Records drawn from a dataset
·····
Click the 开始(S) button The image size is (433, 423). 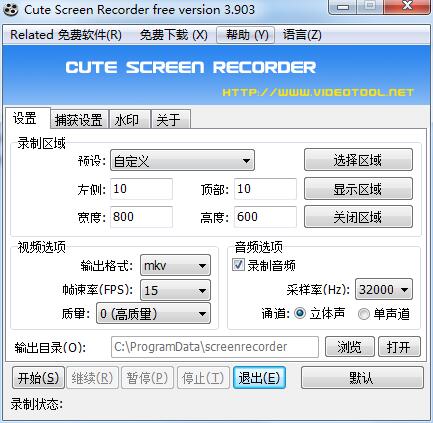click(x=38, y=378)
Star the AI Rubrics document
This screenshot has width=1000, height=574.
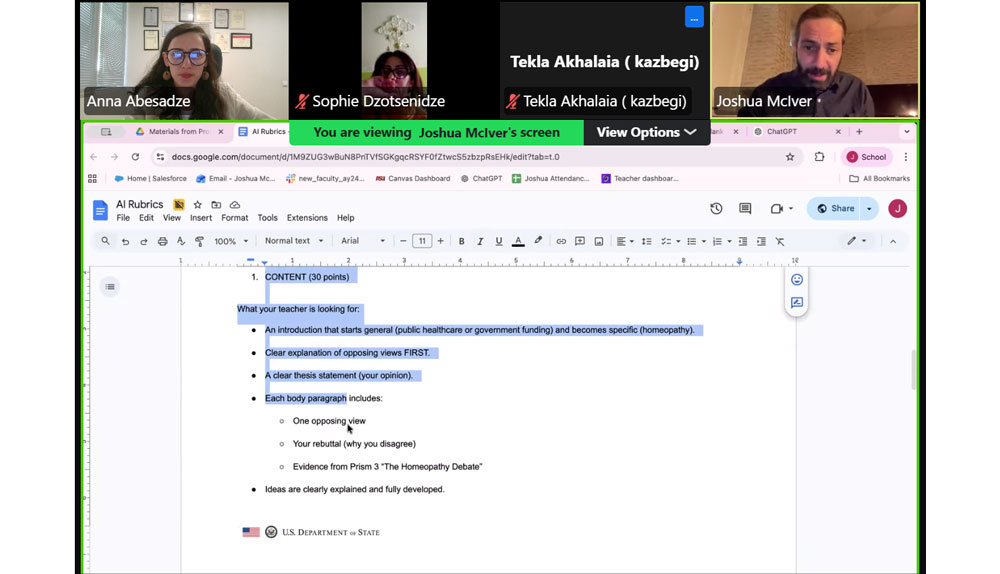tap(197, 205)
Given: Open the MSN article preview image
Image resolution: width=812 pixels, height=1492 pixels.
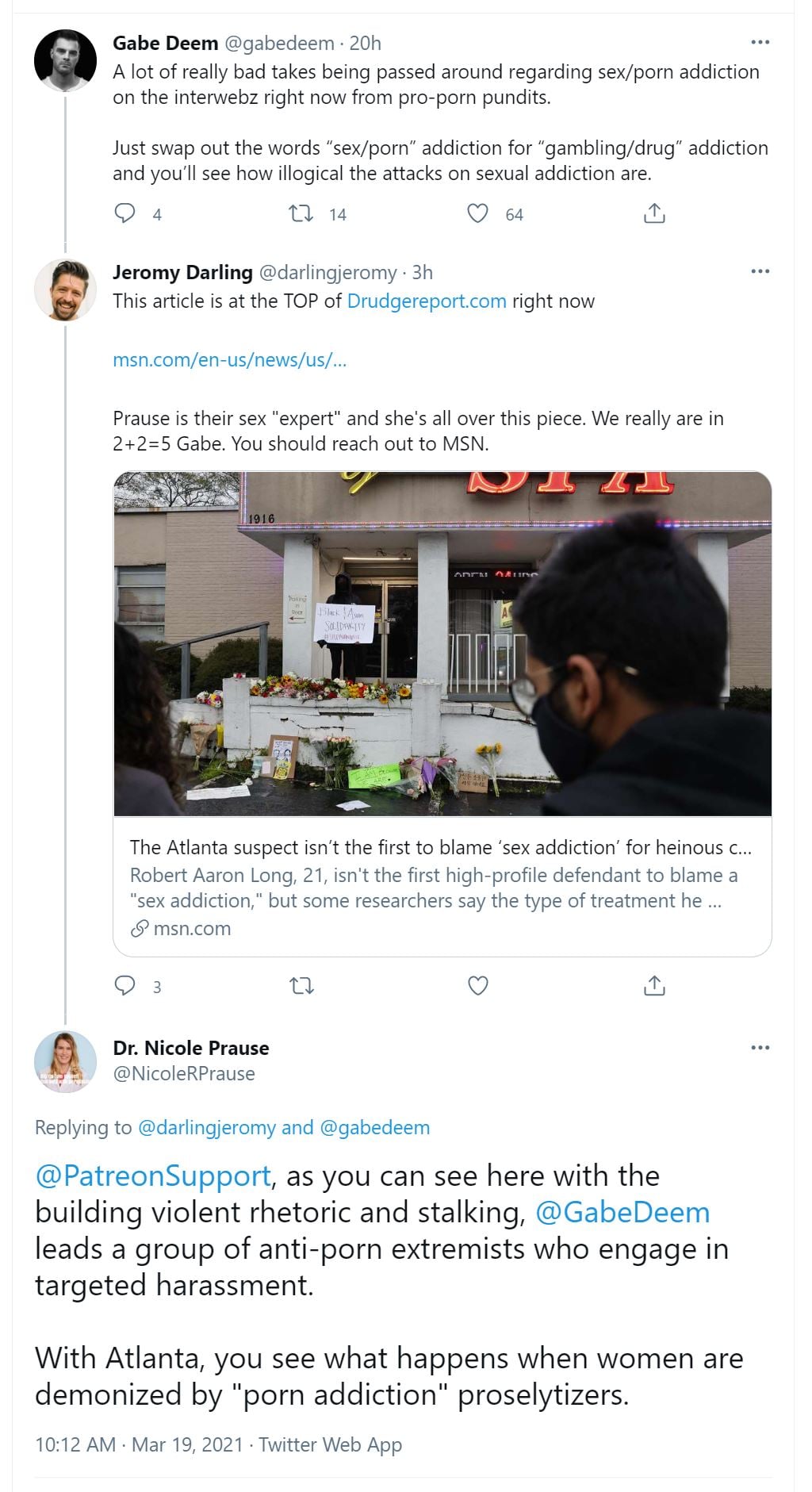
·····
[BRIEF]: Excluding all pictures, print exactly and only the lines from the line with "This screenshot has width=1000, height=574." through the end of the records above, both ends included.

[SOLUTION FOR THIS PROBLEM]:
This screenshot has width=1000, height=574.
tap(197, 205)
Given: Open the MSN article preview image
Image resolution: width=812 pixels, height=1492 pixels.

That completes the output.